Write out, exactly as they appear, only the lines running from the line with "The image size is (720, 445)." to the final line of the listing; include both.

### [MATERIAL FOR THIS TASK]
▬▬▬▬▬▬▬▬▬▬
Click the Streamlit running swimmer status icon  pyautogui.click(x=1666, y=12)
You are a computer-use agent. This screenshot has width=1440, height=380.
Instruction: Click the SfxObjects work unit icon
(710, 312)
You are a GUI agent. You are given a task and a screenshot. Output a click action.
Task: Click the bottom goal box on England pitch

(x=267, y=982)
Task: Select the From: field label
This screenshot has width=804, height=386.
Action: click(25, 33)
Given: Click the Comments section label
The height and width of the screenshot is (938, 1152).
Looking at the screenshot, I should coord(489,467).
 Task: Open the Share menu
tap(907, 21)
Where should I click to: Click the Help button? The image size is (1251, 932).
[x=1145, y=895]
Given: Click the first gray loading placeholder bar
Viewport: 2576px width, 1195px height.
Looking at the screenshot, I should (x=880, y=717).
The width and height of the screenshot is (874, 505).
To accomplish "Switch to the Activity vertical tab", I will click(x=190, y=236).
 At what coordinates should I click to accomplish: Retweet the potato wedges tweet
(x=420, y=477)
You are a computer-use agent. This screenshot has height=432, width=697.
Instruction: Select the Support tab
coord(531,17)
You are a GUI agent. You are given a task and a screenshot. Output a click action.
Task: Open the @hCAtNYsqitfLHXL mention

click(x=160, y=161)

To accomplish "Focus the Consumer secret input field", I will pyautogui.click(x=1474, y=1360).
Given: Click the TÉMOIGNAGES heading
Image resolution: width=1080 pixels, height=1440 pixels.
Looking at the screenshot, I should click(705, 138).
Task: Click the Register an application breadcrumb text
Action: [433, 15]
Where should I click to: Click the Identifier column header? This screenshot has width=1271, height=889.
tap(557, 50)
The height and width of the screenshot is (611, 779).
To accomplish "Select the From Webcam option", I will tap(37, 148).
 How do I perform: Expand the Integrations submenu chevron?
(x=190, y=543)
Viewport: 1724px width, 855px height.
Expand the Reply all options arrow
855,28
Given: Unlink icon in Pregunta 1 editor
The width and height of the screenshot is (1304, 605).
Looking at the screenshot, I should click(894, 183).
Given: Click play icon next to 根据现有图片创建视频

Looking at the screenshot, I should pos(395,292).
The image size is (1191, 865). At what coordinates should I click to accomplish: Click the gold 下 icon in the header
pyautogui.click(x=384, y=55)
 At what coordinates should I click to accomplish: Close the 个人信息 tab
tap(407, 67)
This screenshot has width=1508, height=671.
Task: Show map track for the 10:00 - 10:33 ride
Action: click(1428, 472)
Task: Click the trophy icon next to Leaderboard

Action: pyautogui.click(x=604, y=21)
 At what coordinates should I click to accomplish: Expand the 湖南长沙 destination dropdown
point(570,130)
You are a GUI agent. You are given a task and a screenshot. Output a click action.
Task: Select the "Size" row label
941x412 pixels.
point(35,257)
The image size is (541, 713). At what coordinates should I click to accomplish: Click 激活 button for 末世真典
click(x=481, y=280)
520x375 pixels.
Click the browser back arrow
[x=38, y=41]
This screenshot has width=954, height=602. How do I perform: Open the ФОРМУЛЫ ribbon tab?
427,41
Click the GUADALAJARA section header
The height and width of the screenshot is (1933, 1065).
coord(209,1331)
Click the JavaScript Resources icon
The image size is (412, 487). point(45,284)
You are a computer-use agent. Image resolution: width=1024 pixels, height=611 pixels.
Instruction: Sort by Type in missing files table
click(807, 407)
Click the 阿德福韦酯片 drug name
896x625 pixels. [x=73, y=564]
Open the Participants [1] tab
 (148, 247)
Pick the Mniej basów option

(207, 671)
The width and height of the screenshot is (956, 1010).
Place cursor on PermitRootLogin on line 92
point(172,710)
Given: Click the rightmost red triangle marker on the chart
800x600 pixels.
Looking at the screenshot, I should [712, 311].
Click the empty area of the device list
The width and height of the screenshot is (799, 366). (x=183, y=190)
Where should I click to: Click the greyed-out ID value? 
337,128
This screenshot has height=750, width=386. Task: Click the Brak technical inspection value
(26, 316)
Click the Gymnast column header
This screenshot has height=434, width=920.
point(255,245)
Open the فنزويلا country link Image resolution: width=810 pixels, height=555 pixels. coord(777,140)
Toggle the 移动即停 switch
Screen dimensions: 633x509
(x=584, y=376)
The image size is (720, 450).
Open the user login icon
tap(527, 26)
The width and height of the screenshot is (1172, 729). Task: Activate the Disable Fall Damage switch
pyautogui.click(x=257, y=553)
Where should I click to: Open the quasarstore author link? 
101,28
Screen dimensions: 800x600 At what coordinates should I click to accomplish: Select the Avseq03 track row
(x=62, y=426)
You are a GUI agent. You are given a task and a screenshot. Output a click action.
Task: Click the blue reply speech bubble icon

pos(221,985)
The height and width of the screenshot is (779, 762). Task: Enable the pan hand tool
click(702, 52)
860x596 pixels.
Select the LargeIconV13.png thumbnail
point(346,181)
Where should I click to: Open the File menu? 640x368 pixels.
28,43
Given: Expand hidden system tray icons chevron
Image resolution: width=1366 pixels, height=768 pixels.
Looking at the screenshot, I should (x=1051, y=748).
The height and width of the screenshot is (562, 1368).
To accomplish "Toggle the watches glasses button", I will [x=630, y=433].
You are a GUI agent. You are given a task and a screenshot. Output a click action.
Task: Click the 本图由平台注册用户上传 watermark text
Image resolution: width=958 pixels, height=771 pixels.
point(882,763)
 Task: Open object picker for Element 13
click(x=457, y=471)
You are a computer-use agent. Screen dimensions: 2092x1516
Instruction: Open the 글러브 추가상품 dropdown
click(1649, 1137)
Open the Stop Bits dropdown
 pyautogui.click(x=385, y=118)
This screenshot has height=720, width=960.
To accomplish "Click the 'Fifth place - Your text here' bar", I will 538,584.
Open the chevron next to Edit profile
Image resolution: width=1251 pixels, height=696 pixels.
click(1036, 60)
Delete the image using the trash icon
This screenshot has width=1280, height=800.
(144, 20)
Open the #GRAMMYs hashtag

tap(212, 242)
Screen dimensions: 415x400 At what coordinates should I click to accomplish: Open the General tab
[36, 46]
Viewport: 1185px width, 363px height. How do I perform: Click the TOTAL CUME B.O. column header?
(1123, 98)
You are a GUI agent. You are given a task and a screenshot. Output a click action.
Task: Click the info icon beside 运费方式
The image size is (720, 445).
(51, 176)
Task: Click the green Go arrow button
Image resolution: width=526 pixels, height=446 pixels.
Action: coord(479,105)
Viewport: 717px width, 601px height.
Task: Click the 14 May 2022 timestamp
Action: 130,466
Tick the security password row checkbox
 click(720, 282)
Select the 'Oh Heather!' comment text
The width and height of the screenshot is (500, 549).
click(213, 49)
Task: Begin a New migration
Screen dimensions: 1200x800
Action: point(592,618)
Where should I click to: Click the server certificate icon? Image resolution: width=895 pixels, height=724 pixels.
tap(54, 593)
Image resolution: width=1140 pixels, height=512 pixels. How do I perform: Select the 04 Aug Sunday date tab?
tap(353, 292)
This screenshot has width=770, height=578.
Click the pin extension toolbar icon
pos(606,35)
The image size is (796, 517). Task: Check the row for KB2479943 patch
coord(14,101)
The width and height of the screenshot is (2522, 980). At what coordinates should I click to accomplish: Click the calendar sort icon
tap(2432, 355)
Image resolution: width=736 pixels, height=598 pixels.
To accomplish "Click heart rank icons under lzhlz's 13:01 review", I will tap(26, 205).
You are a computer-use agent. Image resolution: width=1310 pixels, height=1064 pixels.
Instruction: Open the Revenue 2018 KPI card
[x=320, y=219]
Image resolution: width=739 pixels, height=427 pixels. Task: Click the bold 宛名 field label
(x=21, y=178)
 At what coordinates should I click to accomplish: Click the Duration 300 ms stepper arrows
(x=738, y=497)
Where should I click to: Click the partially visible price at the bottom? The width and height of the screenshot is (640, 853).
▬▬▬▬▬▬▬▬▬▬
### [TASK SOLUTION]
The image size is (720, 445).
(51, 176)
Task: Click the green Go arrow button
Image resolution: width=526 pixels, height=446 pixels.
Action: coord(479,105)
Viewport: 717px width, 601px height.
Task: Click the 14 May 2022 timestamp
Action: 130,466
Tick the security password row checkbox
 click(720, 282)
Select the 'Oh Heather!' comment text
The width and height of the screenshot is (500, 549).
click(213, 49)
Task: Begin a New migration
Screen dimensions: 1200x800
Action: point(592,618)
Where should I click to: Click the server certificate icon? Image resolution: width=895 pixels, height=724 pixels.
tap(54, 593)
Image resolution: width=1140 pixels, height=512 pixels. How do I perform: Select the 04 Aug Sunday date tab?
tap(353, 292)
This screenshot has width=770, height=578.
Click the pin extension toolbar icon
pos(606,35)
The image size is (796, 517). Task: Check the row for KB2479943 patch
coord(14,101)
The width and height of the screenshot is (2522, 980). At what coordinates should I click to accomplish: Click the calendar sort icon
tap(2432, 355)
Image resolution: width=736 pixels, height=598 pixels.
To accomplish "Click heart rank icons under lzhlz's 13:01 review", I will tap(26, 205).
You are a computer-use agent. Image resolution: width=1310 pixels, height=1064 pixels.
Instruction: Open the Revenue 2018 KPI card
[x=320, y=219]
Image resolution: width=739 pixels, height=427 pixels. Task: Click the bold 宛名 field label
(x=21, y=178)
 At what coordinates should I click to accomplish: Click the Duration 300 ms stepper arrows
(x=738, y=497)
Where should I click to: Click the partially visible price at the bottom? The width and height of the screenshot is (640, 853).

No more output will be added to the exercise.